We would have to see some code as well as know which MKL library you are linking with as well as environment variables (both OpenMP an MKL).
You should note that generally (with some exceptions) when you have an OpenMP application using MKL that you link the serial version of MKL. Conversely when you have a serial application, you link with the parallel version of MKL. IOW only one of the domains (application .OR. MKL) is designated to be parallel. The reason for this is, for an OpenMP application, is to have MKL avoid creating its own OpenMP thread pool for each of the applicaton's OpenMP threads that call into MKL. e.g. having overscription of N * N threads when you expected to use only N threads.
>>As the problem size increases and/or number of threads increases, some threshhold seems to be reached where the threads seem to executed sequentially even though all the threads are created in a given region.
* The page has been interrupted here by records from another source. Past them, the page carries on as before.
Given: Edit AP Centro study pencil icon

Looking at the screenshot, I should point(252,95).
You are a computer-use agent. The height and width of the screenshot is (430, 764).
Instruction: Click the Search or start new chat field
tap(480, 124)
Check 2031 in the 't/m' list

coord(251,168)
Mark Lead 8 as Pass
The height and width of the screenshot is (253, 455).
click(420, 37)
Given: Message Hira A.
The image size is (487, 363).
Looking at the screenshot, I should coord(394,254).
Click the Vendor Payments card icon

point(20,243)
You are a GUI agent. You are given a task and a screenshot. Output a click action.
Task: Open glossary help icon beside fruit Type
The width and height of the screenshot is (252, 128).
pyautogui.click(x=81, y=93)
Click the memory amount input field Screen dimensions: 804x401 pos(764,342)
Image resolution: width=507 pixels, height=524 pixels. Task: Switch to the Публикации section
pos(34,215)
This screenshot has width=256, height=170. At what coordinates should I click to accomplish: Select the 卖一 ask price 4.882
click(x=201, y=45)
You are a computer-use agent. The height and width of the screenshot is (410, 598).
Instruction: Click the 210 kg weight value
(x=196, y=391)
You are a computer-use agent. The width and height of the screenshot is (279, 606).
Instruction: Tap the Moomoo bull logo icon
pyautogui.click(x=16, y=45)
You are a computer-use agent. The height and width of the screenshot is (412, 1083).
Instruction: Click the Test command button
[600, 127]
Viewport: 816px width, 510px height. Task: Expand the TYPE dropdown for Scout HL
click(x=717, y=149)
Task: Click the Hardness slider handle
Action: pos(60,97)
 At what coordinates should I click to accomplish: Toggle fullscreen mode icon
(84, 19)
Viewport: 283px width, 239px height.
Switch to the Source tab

For a given problem size, we might observe perfectly fine threading behavior for 8 threads but start to see the poor behavior for 16 threads.
This may be related to the MKL library chosen or possibly some other external function/subroutine you are calling that requires serialization (random number generator, heap allocation/deallocation,, OpenMP critical section, mutex, atomic, etc...), and/or loop iterations too small to be efficiently used by larger thread counts.
The use of static library verses DLL having performance is a bit confusing. For each of your builds, try running a Debug build, insert a break point deep inside your code (after MKL calls), then at break point, look at the total number of threads in use by your process. This is an easy way to see if you have oversubscription due to the wrong MKL DLL being loaded.
>>Use MFC in a shared library
This would seem to imply that your process is mixed language. This may introduce additional (unexpected) threading complications.
If (as an example), your main code is written in C#, the language tends to have you continually instantiate short lived doWork threads. Be aware that each of the instantiations of a C# doWork thread (or C++ std::thread) that calls into your Fortran code, that itself contains OpenMP regions, that each call with a different thread handle, will instantiate a new OpenMP thread pool for use by that thread.